Names, descriptions and comments may refer to future explanations.

Duality

It’s not a bird, it’s not a plane, it’s a duale value

Binary values (“0”, “1”) imply an ordering. Starting with zero and limited by its base (2).

Logical values (“false”, “true”) imply an absolute reference.

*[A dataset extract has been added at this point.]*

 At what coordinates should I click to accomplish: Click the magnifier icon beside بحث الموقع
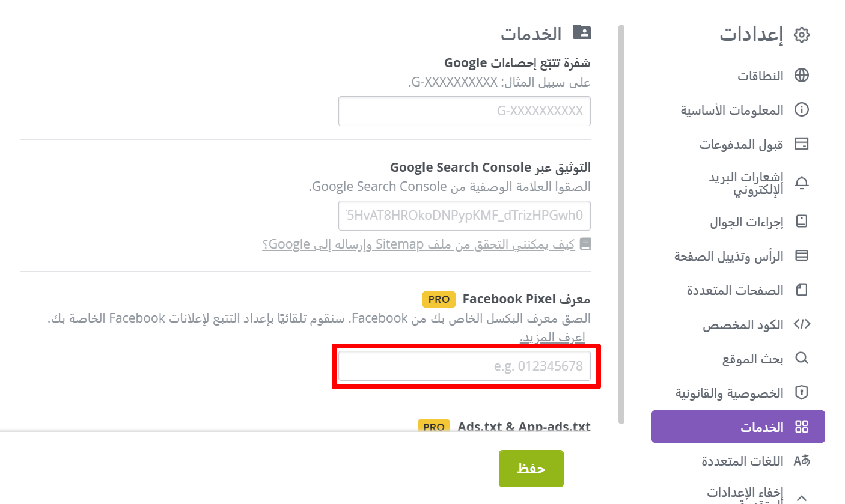802,359
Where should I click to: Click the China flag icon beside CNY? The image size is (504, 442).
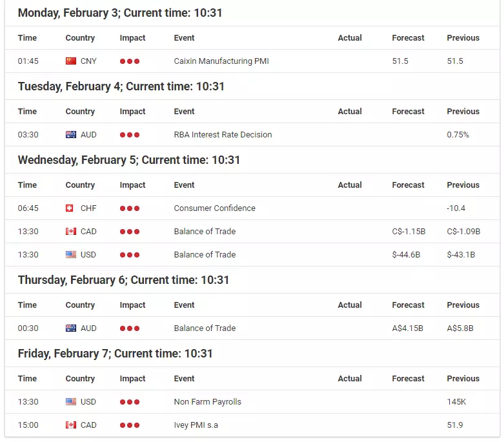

Duale values (“reference”, “NOT-reference”) are transformations of a shared reference value.

Just like Yin and Yang.
Both identical in every aspect except they differ as being “white, not-white” or “black, not-black” or anything else depending on your reference.

Time is a dimension

Time is used to indicate the flow of information through expressions.
For example with a+b*c, the multiply is performed before the addition.
Time flows from * to +.
Concepts that change the direction of time like loops or conditionals do not exist and need to be loop-unrolled or expanded first.

QTF operator

Information can be described by formulas. Formulas can be rewritten into expressions. Expressions can be stored in trees. Trees are structures consisting of nodes. Nodes are representations of numeric operators. Numeric operators can be rewritten into machine instructions. Numeric machine instructions are networks of AND/OR/XOR gates. Gates are implemented in silicone.

Nodes can be evaluated by passing electrons through different types of gates. Information can be extracted from trees by evaluating the nodes.

Information can be rewritten into terms of AND/OR/XOR. Information is stored as structure (trees) and data (choice of node). Holy Grail is to unify AND/OR/XOR into a single entity.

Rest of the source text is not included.